I made my way up and up and up. The longest hill in history, known to man! Jokes it’s only about 400m’s but after the flat for so long. It was gruelling! Hitting the top, seeing the marker, 400 to go. Knowing the sub 2:30 was in my hands. Drive and go! Letting my legs go. Releasing myself towards the line. The cyclist leaving me to go for it, after she carried me through those final miles, thank you. Seeing the line in sight. Hearing the buzz. Crossing it and holding on.


4th Place.

Emotion hit, the goal had been grabbed. Shaking hands with Scott, Josh and Paul. Seeing Jonathan cross the line and then Adam. Glancing up at the sky, seeing every single moment around me. Feeling overwhelmed, overjoyed, happiness and pain? Did I ever mention pain? Seeing Hannah, Shaun and Jack again on the hill, bringing me down to earth. Before finding my resting place alongside a metal fence. Head bowed down and eyes welling up, I didn’t know what to feel at all. They were happy tears Hannah, I promise! Thank you again. Holding myself together, to attempt to speak to them. Sharing my emotion, talking about Hannah’s PB in the 10 mile race. 1:14:46. I made my way out of the finish area.

Getting my finishers bag, medal. Before grabbing a photo with mum and dad. Chatting with Steve Melber, joining the shorter medal engraving queue and making our way, slowly back to the car.

All in all. Soaked to the bone. A marathon, a test of everything that life has. A test of your body, your spirit, your own physical capabilities. A battle between the head and heart, a psychological willingness to go on. When the going gets tough and the mind weakens, having enough inside of you to soldier on. To do it for everyone around you, enjoy it for all that it is. It’s a simple act of one front in front of the other, but running, it’s so much more than that. The success of the marathon may be mine, my own personal achievement. It is however shared with everyone around me, the close and far connections, who without I couldn’t ever do. That elusive sub 2:30 time might have been achieved today, but that’s now the start of something else. Project sub 2:25 starts here. A gear I’m going to find, eventually!
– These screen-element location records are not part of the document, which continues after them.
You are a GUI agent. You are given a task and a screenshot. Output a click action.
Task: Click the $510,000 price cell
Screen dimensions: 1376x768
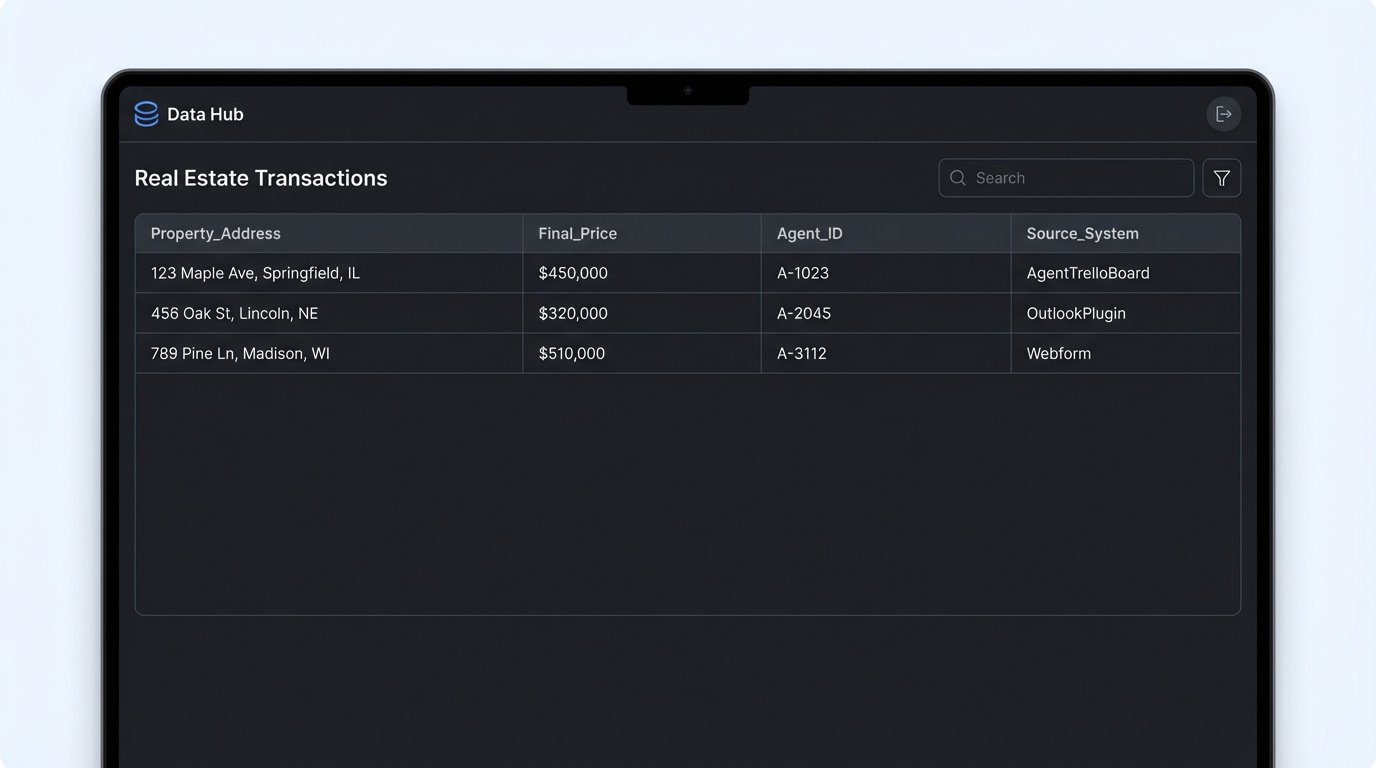pos(572,353)
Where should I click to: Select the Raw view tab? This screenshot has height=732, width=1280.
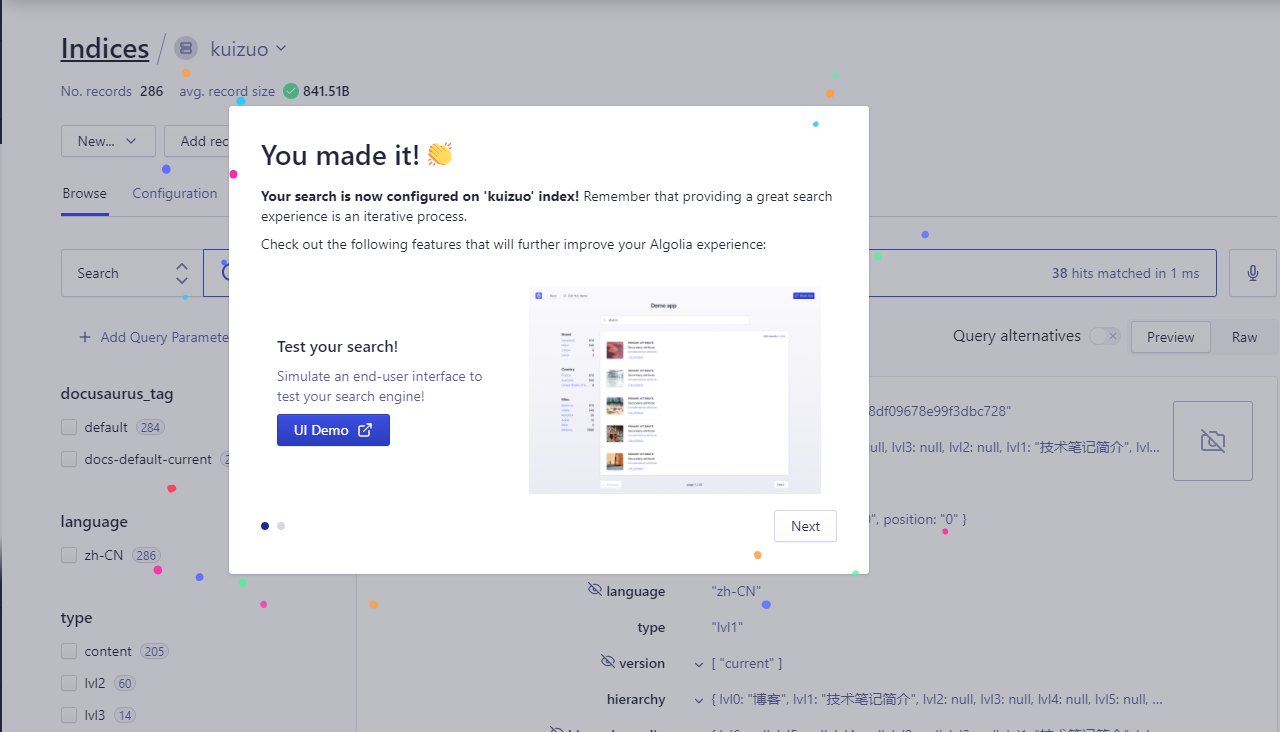[1244, 337]
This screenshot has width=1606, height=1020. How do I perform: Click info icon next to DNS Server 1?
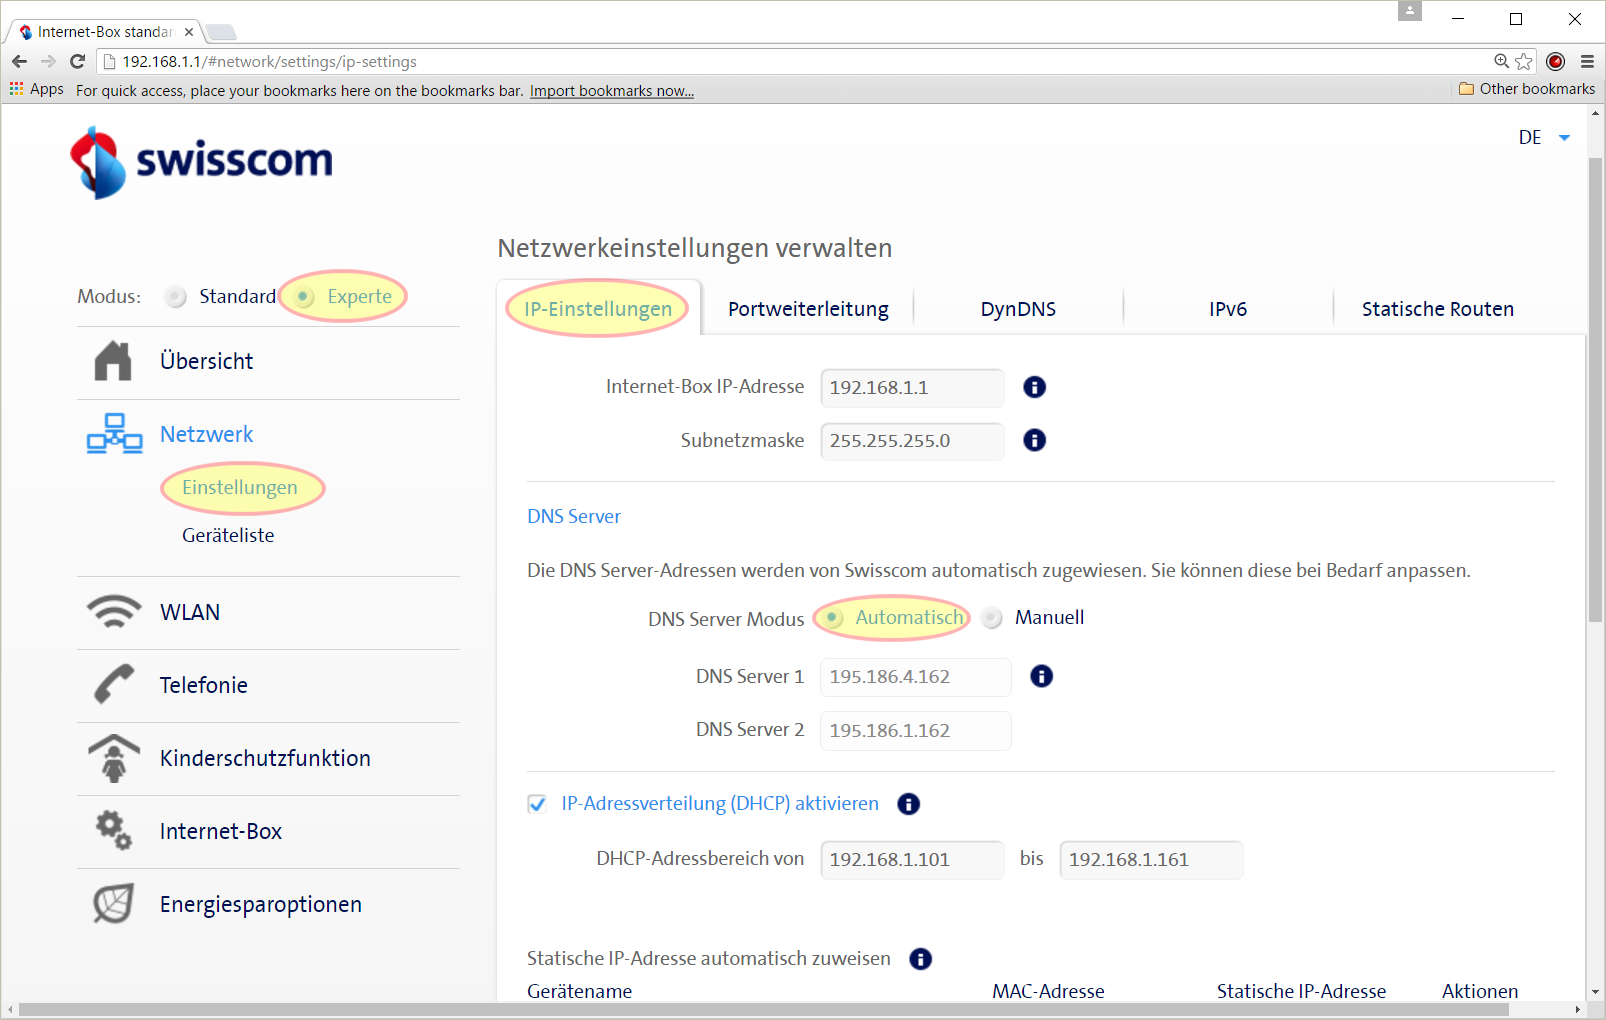point(1041,677)
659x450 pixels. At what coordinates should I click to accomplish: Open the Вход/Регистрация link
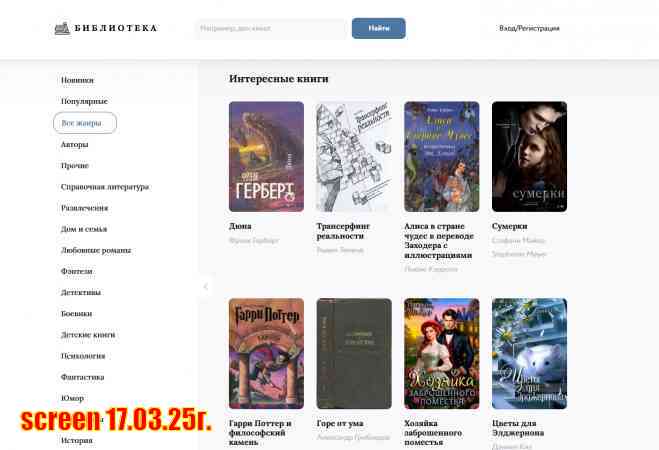pos(529,28)
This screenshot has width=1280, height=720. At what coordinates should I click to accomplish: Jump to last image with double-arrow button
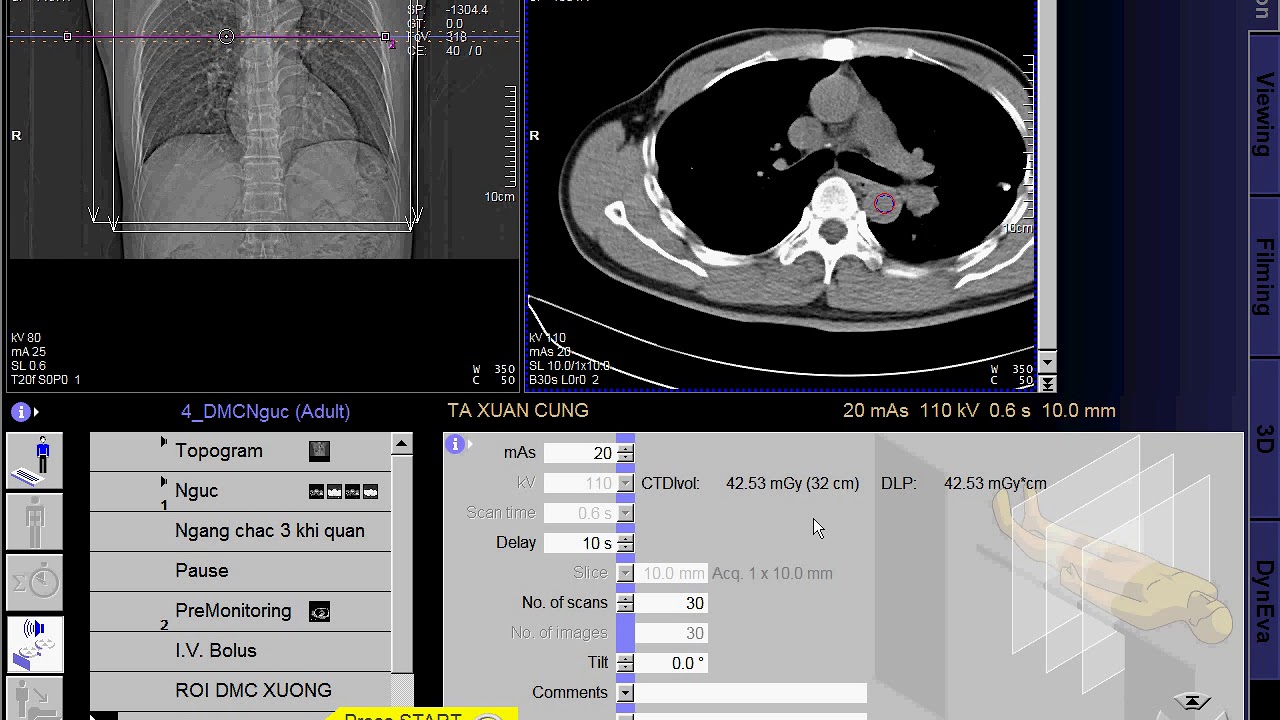[1047, 383]
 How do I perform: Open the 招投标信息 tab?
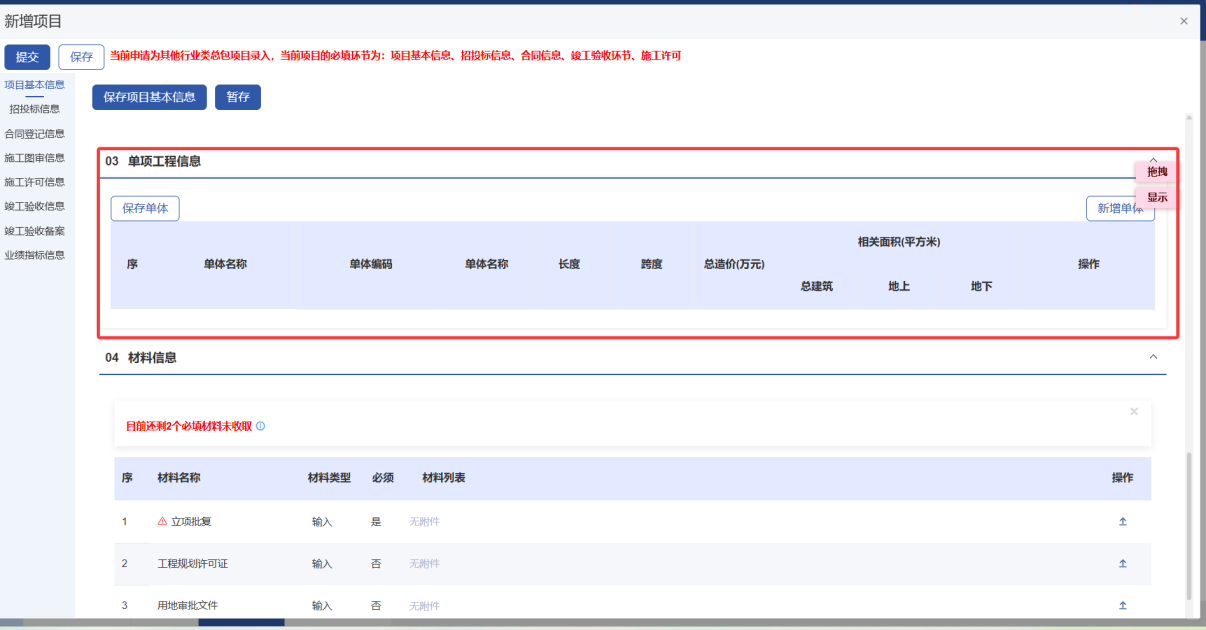point(35,109)
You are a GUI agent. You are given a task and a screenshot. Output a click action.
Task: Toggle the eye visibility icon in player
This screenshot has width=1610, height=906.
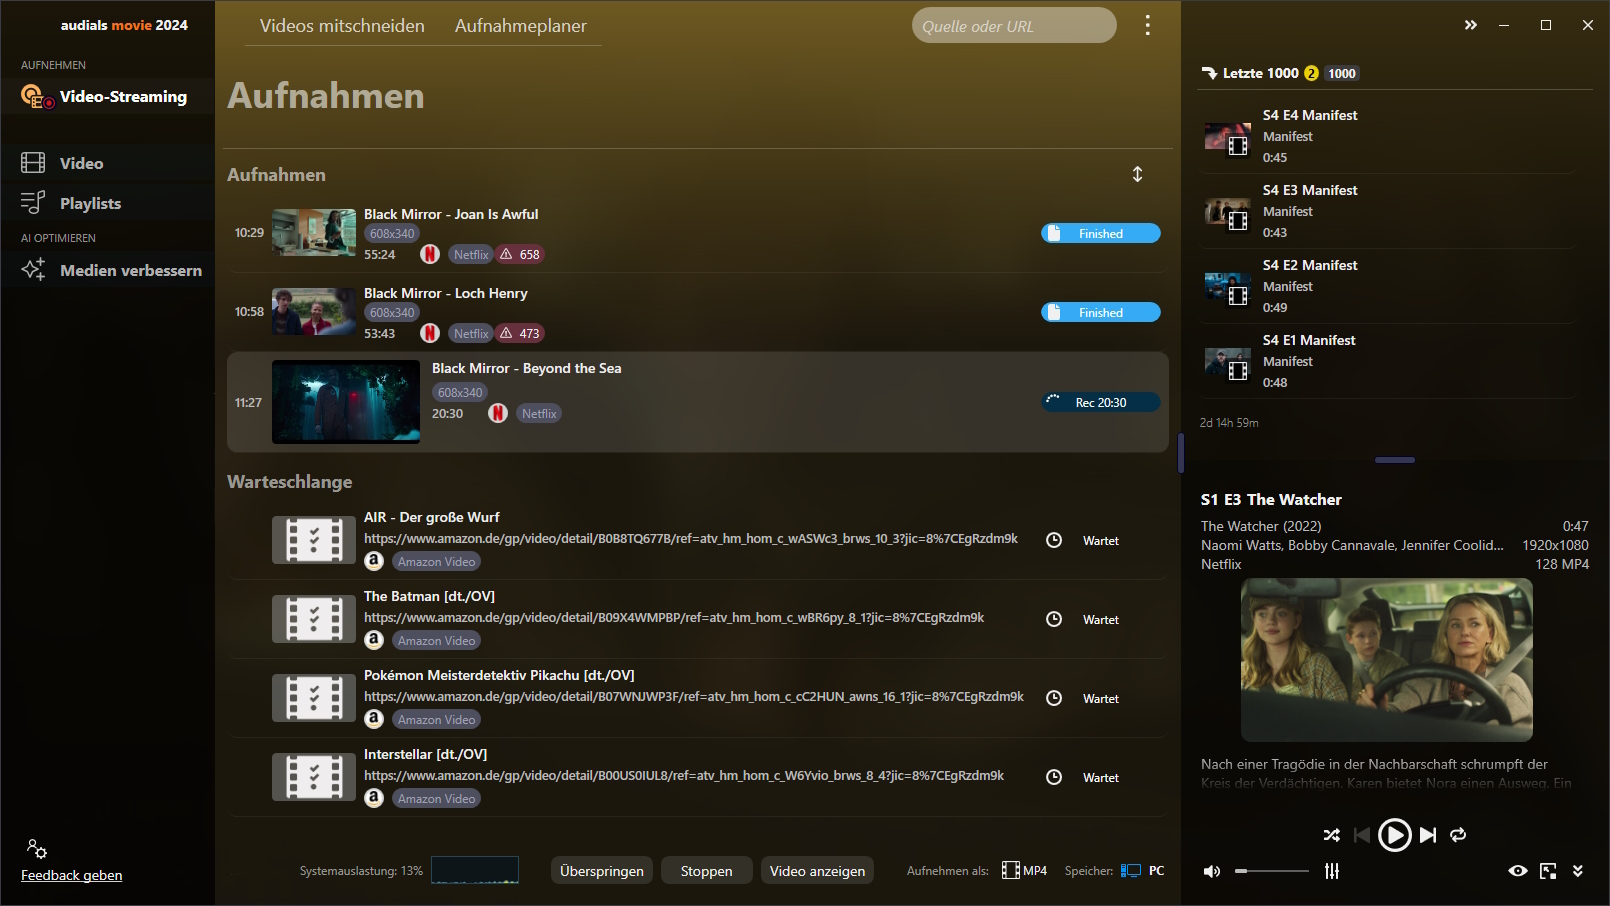[1518, 871]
Charlie, Lee and Steve all achieved PB’s, but I’ll not steal their glory. Scott ran sub 2:30 and finished 3rd, roughly a minute in front of me. Simon ran a sub 2:45 for another strong run! There’ll be plenty more around, that I’ve probably missed.

Splits for the marathon, I faded a little towards the end, mainly when rejoining with 10 milers, as their pace was throwing mine off. But quite happy with the consistency in splits, I always run solely to feel. With feedback from my technology only ever being time. I know many runners run to Heart Rate and pace etc. But I don’t feel the need to, I suppose in the good old days. That’s all they ever did, run to feel. If it feels too fast, it probably is?

Strava Link

I’ll probably bulk it out with more photos in the coming days. When I tend to spot more online etc. My words will have to do.

For now though, we go again

Just Keep Running!

A quick note from the man of history, John Broom, obviously disregarding Dan Kestrel (due to him not originally being from Barnsley). Apparently the first man from Barnsley since 2001/02 to break the 2:30 barrier. Previously being someone called Terry Field. I’ll have to look that up?